Background: olfactory groove meningiomas can grow insidiously and significantly compress the
adjacent cerebral structures. One of the main challenges in their surgical management
is achieving complete removal without further damage to the frontal lobes.
Objective: The purpose of this study is to analyze and describe cerebral edema and FLAIR signal
changes in MR imaging of olfactory groove meningiomas totally resected through EEA.
Methods: Pre- and postoperative films of 20 consecutive olfactory groove meningiomas completely
removed through EEA were reviewed. Tumor volume as well as pre- and postoperative
FLAIR signal change volumes, was assessed using the DICOM image viewer OsiriX.

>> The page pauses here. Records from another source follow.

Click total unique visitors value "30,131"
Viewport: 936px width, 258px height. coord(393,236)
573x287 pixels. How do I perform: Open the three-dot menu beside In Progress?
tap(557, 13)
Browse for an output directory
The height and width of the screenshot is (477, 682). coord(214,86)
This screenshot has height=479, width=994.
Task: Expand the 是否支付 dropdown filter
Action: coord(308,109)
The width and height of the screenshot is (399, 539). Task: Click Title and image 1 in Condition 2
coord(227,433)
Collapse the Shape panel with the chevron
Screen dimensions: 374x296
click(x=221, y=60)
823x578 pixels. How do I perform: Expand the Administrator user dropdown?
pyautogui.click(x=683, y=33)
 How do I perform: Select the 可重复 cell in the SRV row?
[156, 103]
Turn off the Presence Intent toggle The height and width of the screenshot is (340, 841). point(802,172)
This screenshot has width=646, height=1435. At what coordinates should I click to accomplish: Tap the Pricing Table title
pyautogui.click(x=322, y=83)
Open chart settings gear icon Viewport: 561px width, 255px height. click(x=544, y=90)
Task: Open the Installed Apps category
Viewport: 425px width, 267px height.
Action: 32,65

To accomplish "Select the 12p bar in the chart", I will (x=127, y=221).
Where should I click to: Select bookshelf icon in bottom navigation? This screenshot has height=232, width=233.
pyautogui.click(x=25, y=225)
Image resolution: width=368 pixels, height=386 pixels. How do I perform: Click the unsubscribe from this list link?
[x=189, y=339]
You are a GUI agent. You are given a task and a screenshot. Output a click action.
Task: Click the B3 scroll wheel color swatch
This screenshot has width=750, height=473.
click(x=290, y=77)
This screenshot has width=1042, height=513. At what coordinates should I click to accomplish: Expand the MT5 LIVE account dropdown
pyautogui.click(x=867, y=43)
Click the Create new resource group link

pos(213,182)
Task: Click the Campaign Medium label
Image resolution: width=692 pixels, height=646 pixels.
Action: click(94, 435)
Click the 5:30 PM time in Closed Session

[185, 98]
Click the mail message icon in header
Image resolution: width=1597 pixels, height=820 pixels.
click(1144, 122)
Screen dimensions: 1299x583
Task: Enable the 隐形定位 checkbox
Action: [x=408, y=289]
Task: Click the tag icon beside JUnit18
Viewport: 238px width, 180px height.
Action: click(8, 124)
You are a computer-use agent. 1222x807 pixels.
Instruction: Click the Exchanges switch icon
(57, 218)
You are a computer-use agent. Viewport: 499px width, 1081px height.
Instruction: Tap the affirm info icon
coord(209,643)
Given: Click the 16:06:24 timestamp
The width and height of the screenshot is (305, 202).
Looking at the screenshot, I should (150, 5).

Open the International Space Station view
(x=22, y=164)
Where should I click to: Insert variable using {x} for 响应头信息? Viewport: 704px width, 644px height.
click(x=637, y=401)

Results: Mean tumor volume was 26.2 cm3 (±22.7), mean preoperative FLAIR change volume was 39.1 cm3 (±44.9), and mean postoperative FLAIR change volume was 4.2 cm3 (±5.9). In1 of the 20 cases analyzed (5%) there was increase of signal changes postoperatively,
all other patients demonstrated image improvement.
Conclusions: EEA appears to be a safe and effective method for total removal of olfactory groove
meningiomas. FLAIR signal changes tend to resolve after tumor resection and do not
seem to worsen with this operative technique. Further comparative studies are necessary
to determine whether this feature differs from open approaches.